— BEGIN Task data —
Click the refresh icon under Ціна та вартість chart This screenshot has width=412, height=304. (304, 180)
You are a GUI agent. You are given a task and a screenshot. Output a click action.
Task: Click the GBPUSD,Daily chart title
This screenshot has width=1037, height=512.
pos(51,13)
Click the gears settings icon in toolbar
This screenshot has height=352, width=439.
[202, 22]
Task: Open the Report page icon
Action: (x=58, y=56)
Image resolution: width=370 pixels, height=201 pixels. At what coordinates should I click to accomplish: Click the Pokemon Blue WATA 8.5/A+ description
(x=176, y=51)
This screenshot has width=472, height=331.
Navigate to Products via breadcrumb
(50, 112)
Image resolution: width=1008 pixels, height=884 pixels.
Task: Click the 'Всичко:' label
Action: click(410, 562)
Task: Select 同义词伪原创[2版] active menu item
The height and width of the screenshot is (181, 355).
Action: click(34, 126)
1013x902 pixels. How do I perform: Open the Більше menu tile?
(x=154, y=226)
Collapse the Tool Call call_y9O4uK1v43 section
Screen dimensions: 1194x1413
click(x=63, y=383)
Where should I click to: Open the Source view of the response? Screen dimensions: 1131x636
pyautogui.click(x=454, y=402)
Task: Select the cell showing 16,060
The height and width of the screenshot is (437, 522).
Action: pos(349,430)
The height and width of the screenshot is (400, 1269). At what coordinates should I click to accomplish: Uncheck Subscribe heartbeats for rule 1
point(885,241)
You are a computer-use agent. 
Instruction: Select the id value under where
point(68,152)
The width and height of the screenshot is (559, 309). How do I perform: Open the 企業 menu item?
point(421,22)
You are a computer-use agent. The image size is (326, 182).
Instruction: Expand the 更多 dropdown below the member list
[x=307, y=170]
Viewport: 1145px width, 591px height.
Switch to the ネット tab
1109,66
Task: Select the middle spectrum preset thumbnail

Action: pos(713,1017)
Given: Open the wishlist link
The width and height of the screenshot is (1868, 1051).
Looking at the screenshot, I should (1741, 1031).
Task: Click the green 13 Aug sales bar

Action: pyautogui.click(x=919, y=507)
— END Task data —
▸ Directive:
Copy all of the entries above line for line, with no changes.

▸ Answer to the problem:
Click the refresh icon under Ціна та вартість chart This screenshot has width=412, height=304. (304, 180)
You are a GUI agent. You are given a task and a screenshot. Output a click action.
Task: Click the GBPUSD,Daily chart title
This screenshot has width=1037, height=512.
pos(51,13)
Click the gears settings icon in toolbar
This screenshot has height=352, width=439.
[202, 22]
Task: Open the Report page icon
Action: (x=58, y=56)
Image resolution: width=370 pixels, height=201 pixels. At what coordinates should I click to accomplish: Click the Pokemon Blue WATA 8.5/A+ description
(x=176, y=51)
This screenshot has width=472, height=331.
Navigate to Products via breadcrumb
(50, 112)
Image resolution: width=1008 pixels, height=884 pixels.
Task: Click the 'Всичко:' label
Action: click(410, 562)
Task: Select 同义词伪原创[2版] active menu item
The height and width of the screenshot is (181, 355).
Action: click(34, 126)
1013x902 pixels. How do I perform: Open the Більше menu tile?
(x=154, y=226)
Collapse the Tool Call call_y9O4uK1v43 section
Screen dimensions: 1194x1413
click(x=63, y=383)
Where should I click to: Open the Source view of the response? Screen dimensions: 1131x636
pyautogui.click(x=454, y=402)
Task: Select the cell showing 16,060
The height and width of the screenshot is (437, 522).
Action: pos(349,430)
The height and width of the screenshot is (400, 1269). At what coordinates should I click to accomplish: Uncheck Subscribe heartbeats for rule 1
point(885,241)
You are a computer-use agent. 
Instruction: Select the id value under where
point(68,152)
The width and height of the screenshot is (559, 309). How do I perform: Open the 企業 menu item?
point(421,22)
You are a computer-use agent. The image size is (326, 182).
Instruction: Expand the 更多 dropdown below the member list
[x=307, y=170]
Viewport: 1145px width, 591px height.
Switch to the ネット tab
1109,66
Task: Select the middle spectrum preset thumbnail

Action: pos(713,1017)
Given: Open the wishlist link
The width and height of the screenshot is (1868, 1051).
Looking at the screenshot, I should (1741, 1031).
Task: Click the green 13 Aug sales bar

Action: pyautogui.click(x=919, y=507)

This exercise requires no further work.